Kamień położyła się u stóp skalnego baldachimu, który rzucał na nią kształtny cień. W obozie panowała cisza, przerywana poniekąd indywidualnymi rozmowami dwóch kotów. Westchnęła z irytacją, gdy podszedł do niej Glina i usiadł obok.
- Widzę, że jesteś bardzo zadowolona z mojej obecności. - Rzucił sarkastycznie.
Kamień walczyła z potrzebą parsknięcia śmiechem.
- jestem równie zadowolona z twojej obecności, co mysz z obecności polującego na nią kota.
- Więc mam spory potencjał, nie?
Tym razem Kamień nie powstrzymywała śmiechu, jednak pozwoliła sobie jedynie na ten chłodny, pusty.
- Skoro uparłeś się, by dotrzymać mi towarzystwa, to oszczędź mi nerwów i przestań nawijać jak nadęta głupia ropucha.
Glina uśmiechnął się, jednak mówić nie przestał. Aż do szczytu księżyca ględził o tym, czego dowiedział się od starszych wojowników i starszyzny, ale Kamień miała go głęboko w nosie, więc modliła się w ciszy do Gwiezdnych, by w końcu przestał mielić tym swoim niewyparzonym jęzorem.

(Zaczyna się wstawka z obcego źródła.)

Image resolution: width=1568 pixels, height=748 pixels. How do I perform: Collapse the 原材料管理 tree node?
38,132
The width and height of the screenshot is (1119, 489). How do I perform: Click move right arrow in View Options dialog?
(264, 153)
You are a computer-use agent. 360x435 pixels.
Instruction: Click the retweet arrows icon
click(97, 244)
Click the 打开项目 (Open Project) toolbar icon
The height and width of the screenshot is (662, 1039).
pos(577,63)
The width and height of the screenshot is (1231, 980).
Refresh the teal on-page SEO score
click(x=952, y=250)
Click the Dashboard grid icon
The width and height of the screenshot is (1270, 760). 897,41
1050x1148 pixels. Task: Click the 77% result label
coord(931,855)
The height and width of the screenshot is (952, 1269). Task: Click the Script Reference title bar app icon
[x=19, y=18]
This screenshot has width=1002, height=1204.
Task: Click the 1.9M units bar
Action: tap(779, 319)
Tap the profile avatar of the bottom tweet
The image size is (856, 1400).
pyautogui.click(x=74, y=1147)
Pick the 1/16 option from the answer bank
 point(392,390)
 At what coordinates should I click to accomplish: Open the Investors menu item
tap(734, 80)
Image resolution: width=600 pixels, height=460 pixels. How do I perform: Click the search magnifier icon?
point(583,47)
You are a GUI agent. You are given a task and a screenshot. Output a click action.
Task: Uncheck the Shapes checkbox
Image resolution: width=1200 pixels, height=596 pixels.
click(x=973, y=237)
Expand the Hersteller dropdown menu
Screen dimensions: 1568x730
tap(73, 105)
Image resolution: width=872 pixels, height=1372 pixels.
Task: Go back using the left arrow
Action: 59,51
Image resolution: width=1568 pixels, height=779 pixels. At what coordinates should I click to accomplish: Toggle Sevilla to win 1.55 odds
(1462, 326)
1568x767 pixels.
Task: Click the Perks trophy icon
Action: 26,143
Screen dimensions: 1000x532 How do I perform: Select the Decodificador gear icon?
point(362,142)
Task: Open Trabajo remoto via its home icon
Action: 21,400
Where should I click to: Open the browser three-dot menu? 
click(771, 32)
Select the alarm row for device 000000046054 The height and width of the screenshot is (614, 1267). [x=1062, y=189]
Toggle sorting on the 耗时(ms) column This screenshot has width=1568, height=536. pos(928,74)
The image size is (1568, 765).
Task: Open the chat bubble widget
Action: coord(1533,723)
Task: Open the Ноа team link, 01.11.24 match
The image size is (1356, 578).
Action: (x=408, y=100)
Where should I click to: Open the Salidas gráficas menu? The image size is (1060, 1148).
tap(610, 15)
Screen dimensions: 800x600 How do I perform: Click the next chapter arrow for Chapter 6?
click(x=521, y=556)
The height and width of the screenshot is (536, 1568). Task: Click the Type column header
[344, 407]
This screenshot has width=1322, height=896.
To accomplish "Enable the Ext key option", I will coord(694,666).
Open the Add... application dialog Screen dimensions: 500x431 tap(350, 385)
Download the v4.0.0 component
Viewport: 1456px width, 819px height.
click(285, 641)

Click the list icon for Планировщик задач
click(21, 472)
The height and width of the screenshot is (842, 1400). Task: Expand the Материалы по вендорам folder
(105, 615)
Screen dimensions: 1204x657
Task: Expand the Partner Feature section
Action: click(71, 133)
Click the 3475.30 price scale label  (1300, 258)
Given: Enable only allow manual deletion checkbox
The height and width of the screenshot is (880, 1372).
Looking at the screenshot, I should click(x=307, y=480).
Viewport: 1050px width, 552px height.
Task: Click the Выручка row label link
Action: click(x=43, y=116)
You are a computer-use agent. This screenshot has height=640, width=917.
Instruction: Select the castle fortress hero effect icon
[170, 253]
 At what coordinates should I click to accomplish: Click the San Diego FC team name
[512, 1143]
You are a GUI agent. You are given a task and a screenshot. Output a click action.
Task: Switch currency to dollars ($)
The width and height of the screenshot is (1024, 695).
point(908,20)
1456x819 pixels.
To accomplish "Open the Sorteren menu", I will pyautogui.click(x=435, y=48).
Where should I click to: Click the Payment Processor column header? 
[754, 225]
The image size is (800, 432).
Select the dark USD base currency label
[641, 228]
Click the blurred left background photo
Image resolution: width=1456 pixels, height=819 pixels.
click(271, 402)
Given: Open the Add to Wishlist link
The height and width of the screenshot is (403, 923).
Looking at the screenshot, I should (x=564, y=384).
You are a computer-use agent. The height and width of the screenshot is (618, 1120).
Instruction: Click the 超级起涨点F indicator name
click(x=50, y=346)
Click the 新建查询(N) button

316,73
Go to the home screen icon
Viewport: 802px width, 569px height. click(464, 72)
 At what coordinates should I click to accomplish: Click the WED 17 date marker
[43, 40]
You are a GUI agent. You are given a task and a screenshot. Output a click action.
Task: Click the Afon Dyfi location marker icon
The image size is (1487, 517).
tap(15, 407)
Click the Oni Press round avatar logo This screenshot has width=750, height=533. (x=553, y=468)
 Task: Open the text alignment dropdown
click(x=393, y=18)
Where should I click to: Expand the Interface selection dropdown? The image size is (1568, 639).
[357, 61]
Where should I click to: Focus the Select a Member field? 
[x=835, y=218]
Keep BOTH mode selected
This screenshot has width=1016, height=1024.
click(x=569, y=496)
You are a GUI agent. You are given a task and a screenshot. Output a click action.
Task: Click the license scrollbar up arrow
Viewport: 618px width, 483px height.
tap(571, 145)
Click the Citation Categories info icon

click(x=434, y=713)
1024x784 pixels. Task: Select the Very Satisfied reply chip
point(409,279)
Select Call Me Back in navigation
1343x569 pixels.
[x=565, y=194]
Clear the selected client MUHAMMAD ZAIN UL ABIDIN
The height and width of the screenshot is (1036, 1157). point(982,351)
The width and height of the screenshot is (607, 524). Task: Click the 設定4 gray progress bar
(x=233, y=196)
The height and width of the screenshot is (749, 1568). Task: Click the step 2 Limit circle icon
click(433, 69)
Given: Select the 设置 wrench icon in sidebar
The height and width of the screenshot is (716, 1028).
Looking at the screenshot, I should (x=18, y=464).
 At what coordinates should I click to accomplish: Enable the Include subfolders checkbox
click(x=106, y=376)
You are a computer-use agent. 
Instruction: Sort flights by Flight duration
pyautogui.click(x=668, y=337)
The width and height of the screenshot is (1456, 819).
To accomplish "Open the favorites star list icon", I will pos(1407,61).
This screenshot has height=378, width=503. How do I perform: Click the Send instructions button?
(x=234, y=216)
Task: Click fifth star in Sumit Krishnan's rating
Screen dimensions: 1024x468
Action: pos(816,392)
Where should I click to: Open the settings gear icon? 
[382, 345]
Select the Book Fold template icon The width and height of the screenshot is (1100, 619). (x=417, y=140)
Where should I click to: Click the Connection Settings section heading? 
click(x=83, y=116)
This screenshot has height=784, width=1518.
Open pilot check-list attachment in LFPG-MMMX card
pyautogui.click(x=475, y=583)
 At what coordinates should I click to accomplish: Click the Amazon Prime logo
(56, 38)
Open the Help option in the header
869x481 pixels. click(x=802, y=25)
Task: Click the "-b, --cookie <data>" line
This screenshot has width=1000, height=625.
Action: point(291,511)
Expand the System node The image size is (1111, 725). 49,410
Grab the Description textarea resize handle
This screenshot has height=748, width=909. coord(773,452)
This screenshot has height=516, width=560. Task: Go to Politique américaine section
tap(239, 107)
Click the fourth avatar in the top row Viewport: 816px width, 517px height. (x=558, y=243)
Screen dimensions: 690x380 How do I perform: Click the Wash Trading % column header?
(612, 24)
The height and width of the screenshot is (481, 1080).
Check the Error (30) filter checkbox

Gdy księżyc był już na tyle wysoko, by obwieszczać, że pora spać, Króliczy Sus upomniała kociaki, ku niemiłosiernej irytacji Kamienia.
- Tak, wiem, że mamy spać! -Warknęła. - przestań się powtarzać.
Króliczy Sus zdawała się wziąć to do siebie, co miała w zwyczaju, jednak Kamień zbytnio się tym nie przejmowała. Umościła się w legowisku obok matki i Gliny. Odetchnęła cicho.